【あとがき】

さっくり終わらせるつもりだった話でしたが、ここまで長くなってしまいました。
今回ちょっとばかり推理小説風を目指してみました。いかがだったでしょうか。手がかりが結構バレバレだったり、最後に一挙解決にすればいいのに、せっかちでつい喋ってしまう性質なので(笑)謎とヒントを出す先から次の節ではネタバレしてて、忙しなかったかしらんというのが反省点です。
反省点というと、結社に関する詳細部分と、リーザ・レジーナ・ヤコブの前科に関する話とか背景の描き込みの甘さが最大だと思います。この作品の重点はそこでは無かったから、という理由で端折ったんですが、序盤でいいだけ仄めかした分消化不良になったかなあとも思います。

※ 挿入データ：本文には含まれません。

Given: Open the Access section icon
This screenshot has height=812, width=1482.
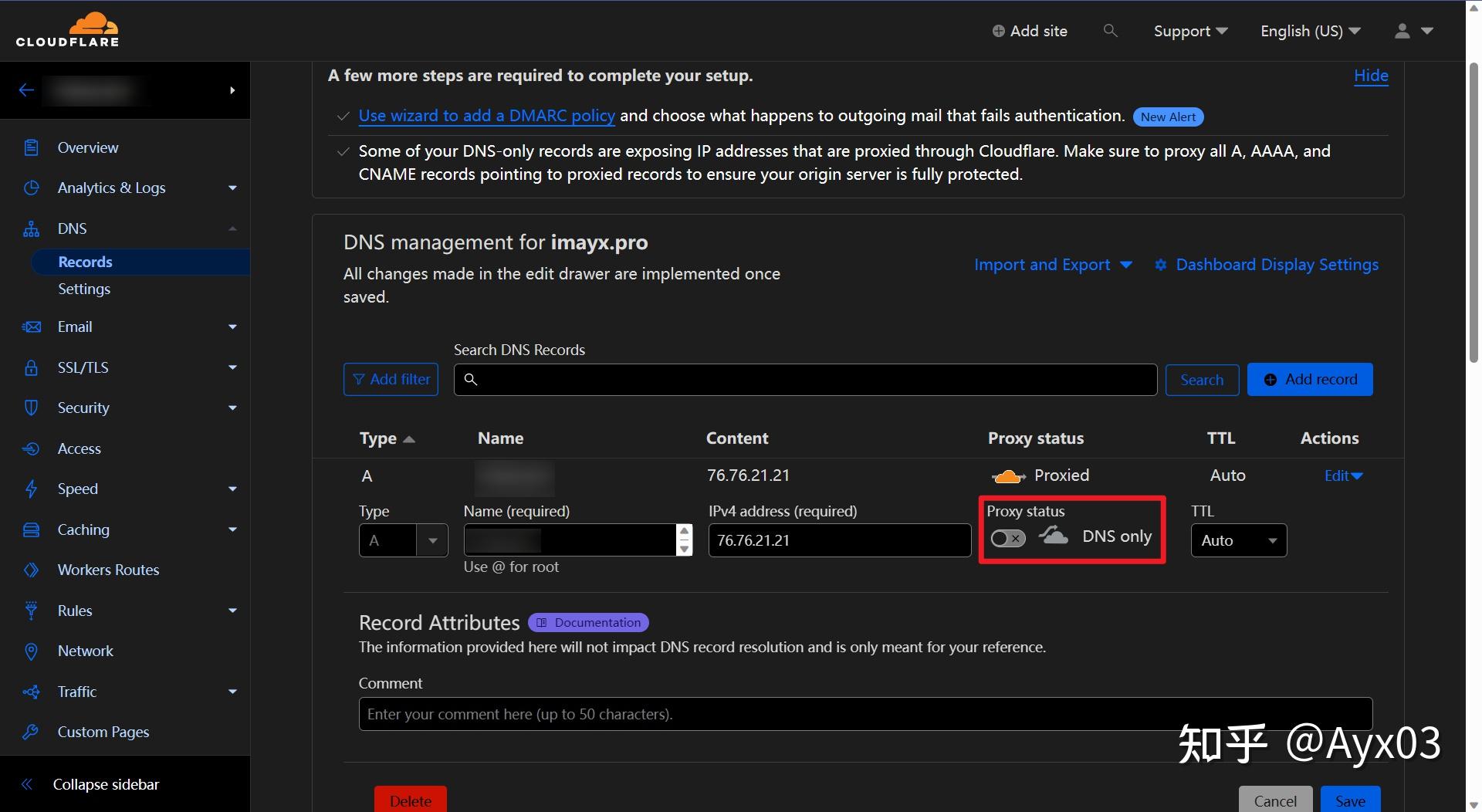Looking at the screenshot, I should 31,448.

正直言ってしまうと、人狼側の思想の作りこみが足りませんでした。リーザが「空になった云々〜」と言っている部分は単に、青の会の偽りの教義であるグノーシス主義のカイン派(肉体を穢れた物とする思想)から来たものという事にしてますが、統率する結社の考え方に関してがまだ曖昧でした。
カトリックと対を成す思想に関しては自分が苦手だという事もあって下調べが足りませんでした。調べが足りず、どういう背景でそういう思想が生まれ、どういう道を辿ったのかが解らなければ、登場人物に魂を込めて語らせるのは難しいです。
ただし、深く調べたところで果たして真相が解ったかどうかは…わからないですね。ジムゾンとモーリッツの話でジムゾンに言わせていたとおりの現象が起きてしまって、私は最終的に結社の陰謀にしなきゃいけなかったので(笑)二重構造という解釈を取ってみました。
好みや善悪の判断で資料をえり好みするなという教訓と同時に、今回トーマスは根っから毒されていたわけではないから、いいかなと思うことにしています。(待て)
あ。
※この作品はフィクションであり、実在の団体・個人とは一切の関わりがありません。

今回のタイトル「青の楽園」青はキリスト教圏においては聖母の色とされていますが、ドイツで偽りを示す色という認識もあるという事で、副題としてつけている「Fiktiv Paradies」、実際の本質的なタイトルとしては「虚構の楽園」でもありました。
ちなみにイエスに愛された弟子であるヨハネの衣も赤なんだそうです。映画「ダヴィンチ・コード」でマグダラのマリアと解釈されている「最後の晩餐」の女性的な人物は、一般的にはヨハネと言われているそうです。
最後ジムゾンの台詞でくどく説明してしまいましたが、ジムゾンとトーマスの父子二人の慎ましい暮らしは、トーマスの欲望を具現化した虚構の楽園だとジムゾンに解釈させました。が、フタを開けてみればジムゾンを過去の辛い記憶から守る為の物だったと。そういう事でした。
本当はもう前者解釈そのままで突っ走るつもりで、だから当初「ブログ行き」を予定してました。

そいで、最後にディーターが実は…というのをどうハッピーエンドに持っていくかが最後の難関でした。
「ぅぉおおおどう転んでもバッドエンドじゃあー!!」
と、悩みまくってました。
ディジムブログ、フェーゲフォイアー的にはそこでディーターに襲われるまま関係を持ってしまってドロドロと終わるでいいわけなんですが(むしろそっち推奨?)さすがにここでは無理でした。
顔○だのジムゾンの下着を使った○慰だの変態臭い描写は仄めかしたりしましたが、なんとか、サイトに表立って載せられる内容ギリギリ?な線で止められたかなあ、と思っています。

推理小説はシャーロックホームズシリーズを全部と、アガサクリスティの小説を幾つか読んだ程度でさてどうやるべきかと推理小説そのものを調べたりもしてました。
歴史的に言うと聖書が最古のミステリーになるのだとか。そういえば、使徒の書簡やその言説を付き合わせた物を、合致する点を探したり相反する点を合うように解釈したり、今回チラと出したソドムの解釈一つ取ってもそうですが、真実が果たして何であるのかは主の世紀を2000年以上過ぎた今でも完全には解らない魅力的な謎ですね。
そういった諸々の事象を振り返るに、本当に、書き連ねた言葉というのは単に道具なんだなと思います。
おっと、話が脱線しました。

この度は「青の楽園」に最後までお付き合い頂き、まことに有難うございました!
また次回長編をお披露目できる事を祈りつつ…。